Some claim there is metaphysical randomness and use the example of unexpectedly meeting a future romantic partner at, say, a bookstore. However, the actions of both parties in going to the bookstore are caused, the result of their own choices. But they did not know that they would meet a special person there. Meeting “by chance” in this context means they did not plan or predict the meeting. Their meeting was coincidental (i.e., lucky). They might have secretly hoped for such a meeting but did not know it would happen. The same applies to a “random number,” a concept used by statisticians. A random number is a number taken from, for example, a “random number table,” that you did not choose or expect, even though the table was created by a computer programmed in a certain way.

Now consider how people come to grasp the concept of causality experientially, starting with a newborn infant. Let me start by describing the daily life of a real newborn across the first twelve months. We will call this child Pat (P for short). In this period, P is pre-verbal and not yet able to walk unaided.

Here are some selected observations, partly chronological but with a lot of overlap:

  • P reaches their hand out to try to touch a mobile; this goes on for weeks until P is able to grasp it.
  • P pulls it; if it is attached to a mechanism that makes sound, he pulls it again.
  • P pushes a ball away.
  • P repeatedly tries to turn over when laid down; after weeks of trying P succeeds.
  • When placed in a harness attached to a stand, P bounces up and down.
  • P starts crawling everywhere and goes after the cat (who runs away).
  • When P is ready to start eating solid food, P learns to grab food from the tray.
  • As his skill develops, P throws food on the floor.

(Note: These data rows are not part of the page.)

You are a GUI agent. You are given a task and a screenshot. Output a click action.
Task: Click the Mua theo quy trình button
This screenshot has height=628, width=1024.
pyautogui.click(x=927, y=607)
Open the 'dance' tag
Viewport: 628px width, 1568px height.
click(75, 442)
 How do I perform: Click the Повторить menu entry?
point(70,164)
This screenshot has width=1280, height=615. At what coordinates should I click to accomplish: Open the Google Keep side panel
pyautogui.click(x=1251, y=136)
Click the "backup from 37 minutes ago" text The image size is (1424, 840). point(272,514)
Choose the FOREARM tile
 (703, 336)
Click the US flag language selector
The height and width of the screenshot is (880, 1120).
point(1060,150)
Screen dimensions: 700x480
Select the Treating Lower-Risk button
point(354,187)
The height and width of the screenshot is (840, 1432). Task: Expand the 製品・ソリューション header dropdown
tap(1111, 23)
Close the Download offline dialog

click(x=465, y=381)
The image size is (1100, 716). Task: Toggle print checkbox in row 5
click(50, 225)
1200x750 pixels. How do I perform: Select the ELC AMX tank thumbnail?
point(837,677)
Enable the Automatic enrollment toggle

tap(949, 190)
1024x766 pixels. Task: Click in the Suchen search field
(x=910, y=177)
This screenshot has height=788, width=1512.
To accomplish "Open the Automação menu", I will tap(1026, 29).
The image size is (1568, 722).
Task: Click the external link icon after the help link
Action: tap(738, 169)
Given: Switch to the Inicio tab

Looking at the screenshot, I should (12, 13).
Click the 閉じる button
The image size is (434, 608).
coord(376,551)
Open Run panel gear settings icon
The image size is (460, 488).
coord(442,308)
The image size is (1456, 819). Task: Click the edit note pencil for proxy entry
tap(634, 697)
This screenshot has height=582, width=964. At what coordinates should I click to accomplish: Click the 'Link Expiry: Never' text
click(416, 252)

As P gets older and learns that this is not particularly appreciated, P pushes food down into the high chair between his legs.
  • P gradually learns to manipulate plastic boxes, fitting them clumsily (but not very consistently) into one another and taking them apart.
  • While being bathed, P grabs toys and splashes them into the water.
  • P crawls to the sofa and is lifted onto it, then tries to get down.
  • When taken to the children’s section of the local library, P goes after someone’s iPad and tries to take library books off the shelves.
  • P lifts himself up by the handle of a small, wheeled cart and pushes it across the room until it crashes into a wall; when the cart is turned around, P pushes it to the other end of the room until it crashes again.
  • At about a year old, P becomes fascinated by containers and lids, first just getting the lid on and off. Then, it becomes about what can fit in different type of containers. When a stuffed lion won’t fit into one of them, P gets frustrated and throws them both.
  • When P does not want to take a nap, he throws all of his stuffed animals out of the crib and onto the floor.
  • P becomes fascinated by his mother’s swim cap and goggles and signals her by handing them to her to put them on over and over again.  The same goes for her hats.

Later, usually in the second year, P tries deliberately to get his mother and/or father to do things by the use of words and gestures.

What is going on here? It is quite obvious that much of P’s daily life consists of doing uncontrolled causal “experiments” through trial and error. P is trying to control his or her own body and objects in the environment most of the day, every day. Of course, infants only grasp even simple connections gradually, through many repetitions. They will reach, temporarily, some mistaken, implicit “conclusions” along the way—e.g., that pulling the ribbon tied to the crib railing will move a mobile or that a larger box will fit into a smaller box. Due to perceptual feedback, such errors are eventually corrected.

All this, of course, is years prior to the infant’s ability to understand causality at the conceptual level. The child’s experience and understanding of causality is solely perceptual; but this is...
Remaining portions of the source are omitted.